Oil futures traded above $30 per barrel on Monday (May 18) for the first time in two months, as the perception of huge production cuts supported prices in a marked contrast to the dire sentiment seen in April, according to Forbes.com.
The West Texas Intermediate (WTI) June contract, set to expire on May 19, traded up 7.10% or $2.09 at $31.52 per barrel at 6:02am EDT, having fallen into negative prices at the same juncture on April 20, ahead of last month’s expiry date.
Concurrently, the Brent July contract traded 5.38% or $1.75 higher at $34.25 per barrel, as production cuts in the U.S. and OPEC+ pledges of 9.7 million barrels per day (bpd) in output reductions helped create the perception of a market on its way towards rebalancing.
The number of U.S. drilling rigs recorded by Baker Hughes BHI fell for a ninth week to levels that have not seen in over a decade.
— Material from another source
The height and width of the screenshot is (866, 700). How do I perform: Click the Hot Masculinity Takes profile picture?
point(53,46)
The speed of pledged and executed American cutbacks, thought to be over 1.2 million bpd based on public declarations and data for May and June, have also taken the market by surprise.
These reductions come on top of OPEC+ cuts which took effect on May 1, with many participants including Saudi Arabia, Kuwait and the United Arab Emirates pledging to go above and beyond their promised reduction levels.
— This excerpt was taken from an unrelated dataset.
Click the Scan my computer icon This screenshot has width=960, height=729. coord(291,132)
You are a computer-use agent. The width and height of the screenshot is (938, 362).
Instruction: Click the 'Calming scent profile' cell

Meanwhile, OPEC’s second-biggest producer Iraq said it plans to halt output from Al-Ahdab oilfield due to protests that are hampering operations, according to Reuters.
If reflected in survey data, these developments and production declines could result in the removal of just over 10% of global production prior to March 6 – the date of the short-lived collapse of OPEC+ talks.
The appearance of tangible cuts and perception of more pronounced ones to follow have removed intense pressure on a market that was confronting a glut in April. Trends currently suggests, prices are unlikely to drop below $20 per barrel, let alone hit a negative patch akin to April in the absence of a second wave of the coronavirus or Covid-19 pandemic – initial cause of the oil price crash – resurfacing.
Of course, macroeconomic risks persist with major European economies headed by Germany are staring at a recession while an uncertain U.S. economic recovery could stretch through the end of next year. For now, there is ample positivity.
Rystad Energy’s Senior Oil Markets Analyst Paola Rodriguez Masiu says cautious optimism on the demand side of the oil equation has also helped prices, with gasoline demand coming back as governments ease confinement measures.
“While this will help, the physical market is not completely out of the woods. We still see a 13.7 million bpd implied liquids (crude, condensate, NGLs, others) stock builds in May. Although significantly down from the all-time-high 26.7 million bpd implied builds in April, the market will need to absorb crude into storage both onshore and at sea.”
And let’s not forget, any Covid-19 resurgence aside, there is always a risk that OPEC+ compliance with production cuts might falter as oil prices recover.